Il misterioso monolite apparso in Romania

Un altro misterioso monolite in stile “2001: Odissea nello spazio” è improvvisamente apparso in Romania

Aridaje coll'alieni!

Ci risiamo. Un altro monolite simile a quello del film 2001: Odissea nello spazio è spuntato improvvisamente dal nulla, dopo quello prima apparso nel deserto dello Stato americano dello Utah e poi scomparso dopo pochi giorni. Stavolta il misterioso oggetto è spuntato fuori in Romania. Sembra diverso dal primo, in quanto leggermente più alto e recante sulla superficie alcuni strani segni, ma ce n’è abbastanza per continuare ad alimentare le fantasie dei fanatici della fantascienza.

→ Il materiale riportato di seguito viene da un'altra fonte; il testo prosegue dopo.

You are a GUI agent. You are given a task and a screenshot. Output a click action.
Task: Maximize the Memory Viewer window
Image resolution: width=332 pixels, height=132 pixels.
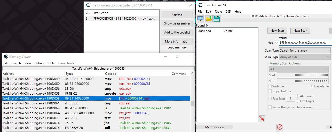pyautogui.click(x=177, y=56)
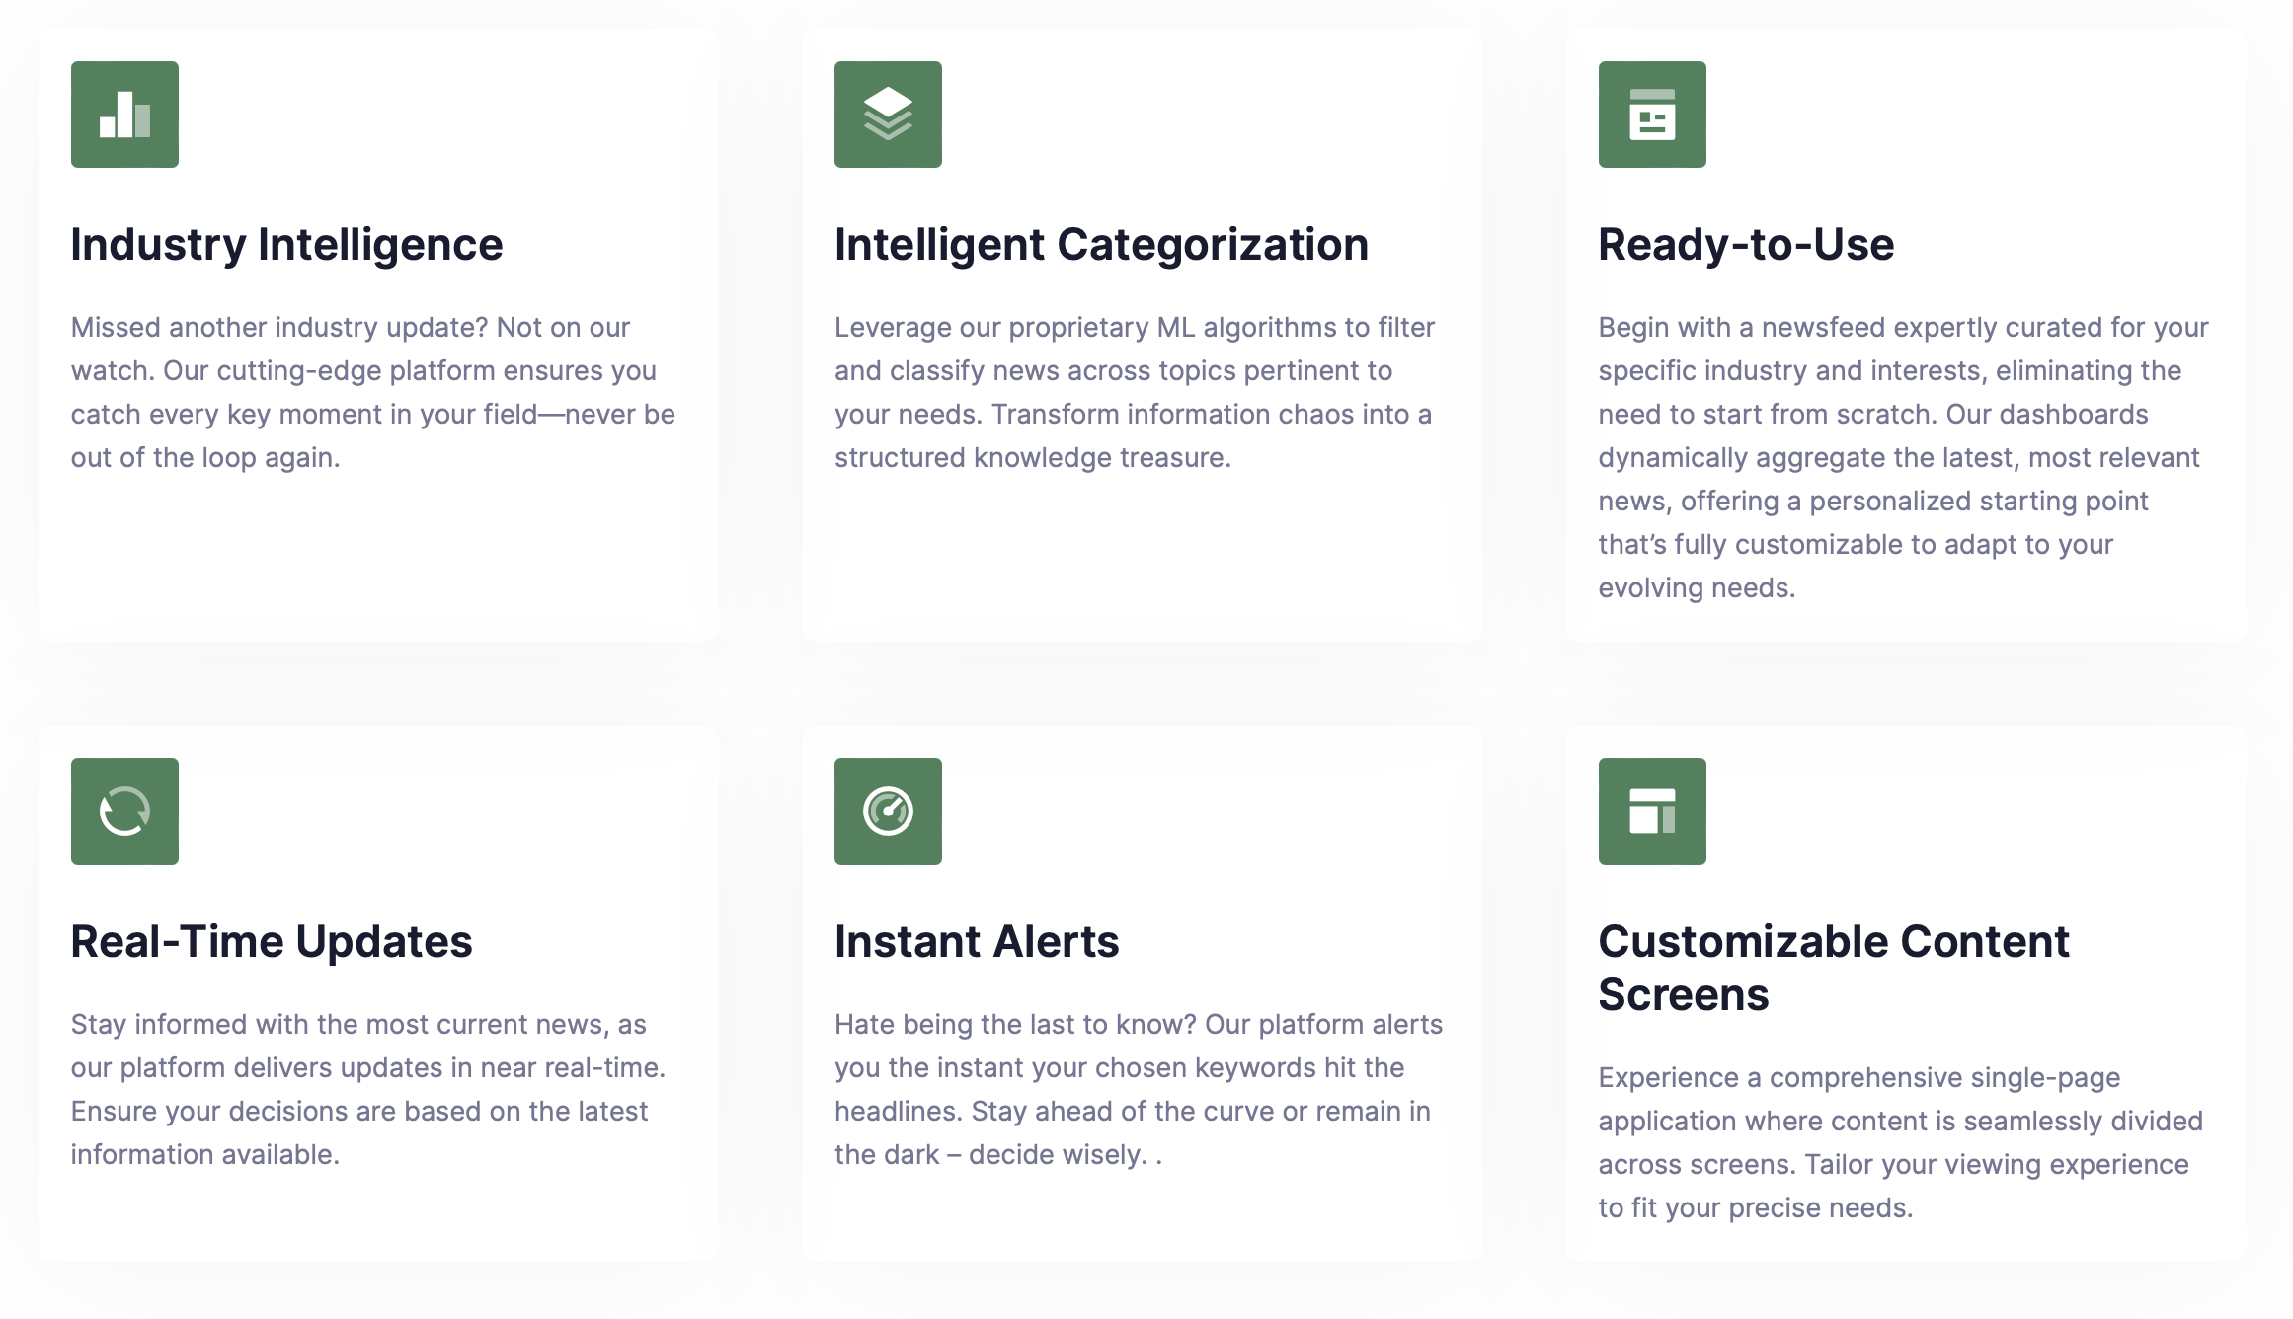
Task: Select the Ready-to-Use title
Action: (x=1746, y=245)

La scoperta – riporta il Daily Mail – ha avuto luogo su una collina nei pressi del Petrodava Dacian Fortes, una fortezza storica e maggior punto di riferimento archeologico della città di Piatra Neamt, nel nord-est del Paese.

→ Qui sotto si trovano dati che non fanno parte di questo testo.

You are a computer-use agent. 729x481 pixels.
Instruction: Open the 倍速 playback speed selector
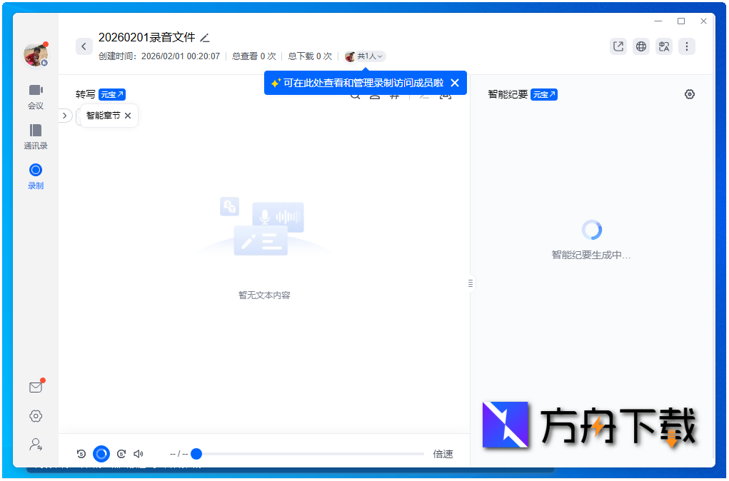442,453
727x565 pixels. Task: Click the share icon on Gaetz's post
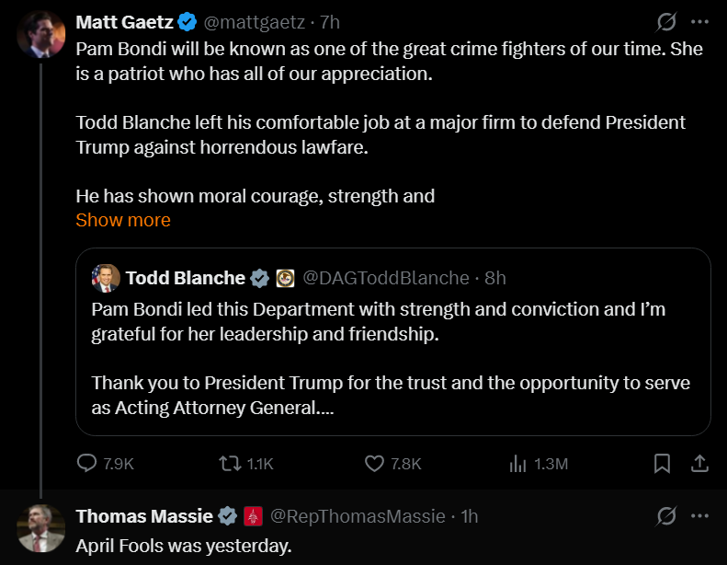point(699,464)
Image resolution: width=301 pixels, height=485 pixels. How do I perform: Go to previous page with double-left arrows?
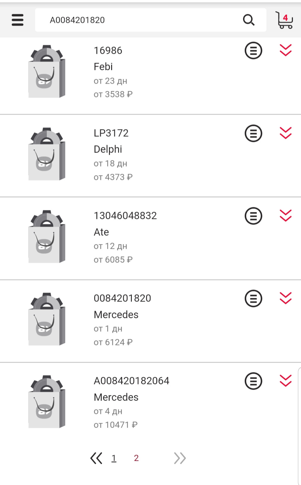[96, 458]
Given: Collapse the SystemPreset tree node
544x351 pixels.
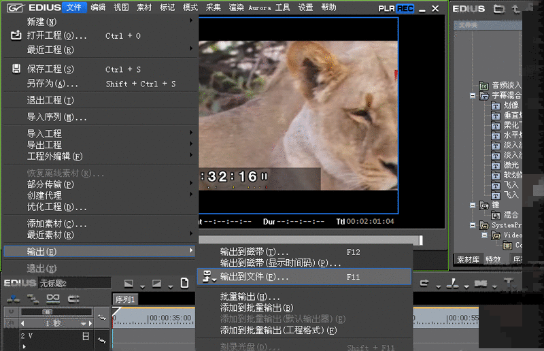Looking at the screenshot, I should tap(473, 225).
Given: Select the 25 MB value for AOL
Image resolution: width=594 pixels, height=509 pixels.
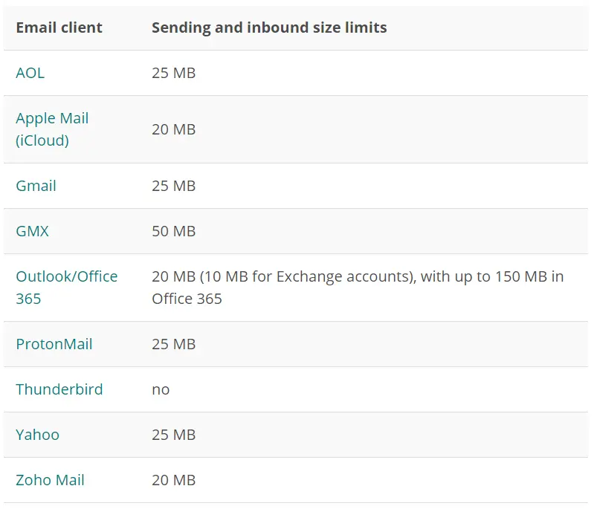Looking at the screenshot, I should pyautogui.click(x=173, y=73).
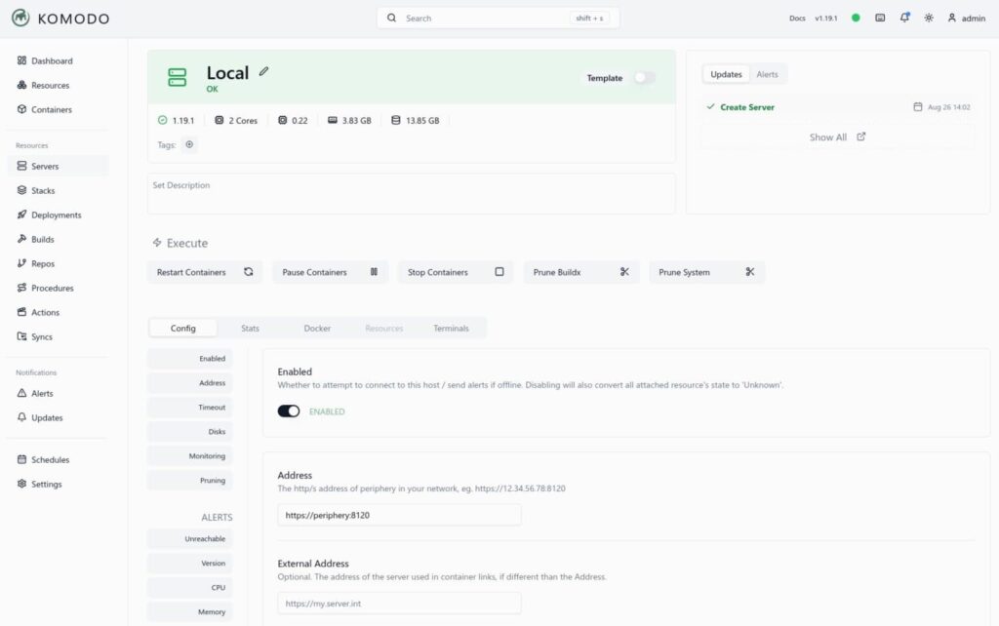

Lo strano “coso” metallico è alto circa 4 metri e uno dei lati è posizionato di fronte al Monte Ceahlau, uno dei promontori più famosi della Romania e considerato una delle meraviglie naturali della nazione. «Abbiamo iniziato a studiarlo – ha affermato Rocsana Josanu, funzionario per la Cultura e il Patrimonio della provincia di Neamt – non sappiamo a chi appartenga. Si trova in un’area protetta, un sito archeologico, per cui chiunque avesse voluto installare qualcosa lì avrebbe avuto bisogno di un permesso del ministero».

Ma chi sarà l’autore? Gli alieni? I responsabili di produzione di una nuova serie televisiva in dirittura di lancio? O un misterioso scultore? Qualche giorno fa, il New York Times, in riferimento all’oggetto apparso nello Utah, ha avanzato l’ipotesi che si sia potuto trattare di un’installazione riconducibile alla scuola di John McCracken, artista minimalista americano deceduto nel 2011, anche se dalla sua cerchia non sono arrivate conferme. In effetti, però, lo stile sembrerebbe essere quello:

A sinistra la foto del monolite comparso nello Utah (credit: New York Times); a destra un’opera di John McCracken pubblicata sul sito della galleria d’arte David Zwirner.

Ad ogni modo, chi vivrà vedrà. La cosa, comunque, inizia a farsi divertente. Per quanto riguarda invece il film capolavoro di Stanley Kubrick, ricordiamo che la pellicola l’anno scorso è tornata nelle sale per il 50mo anniversario della sua uscita.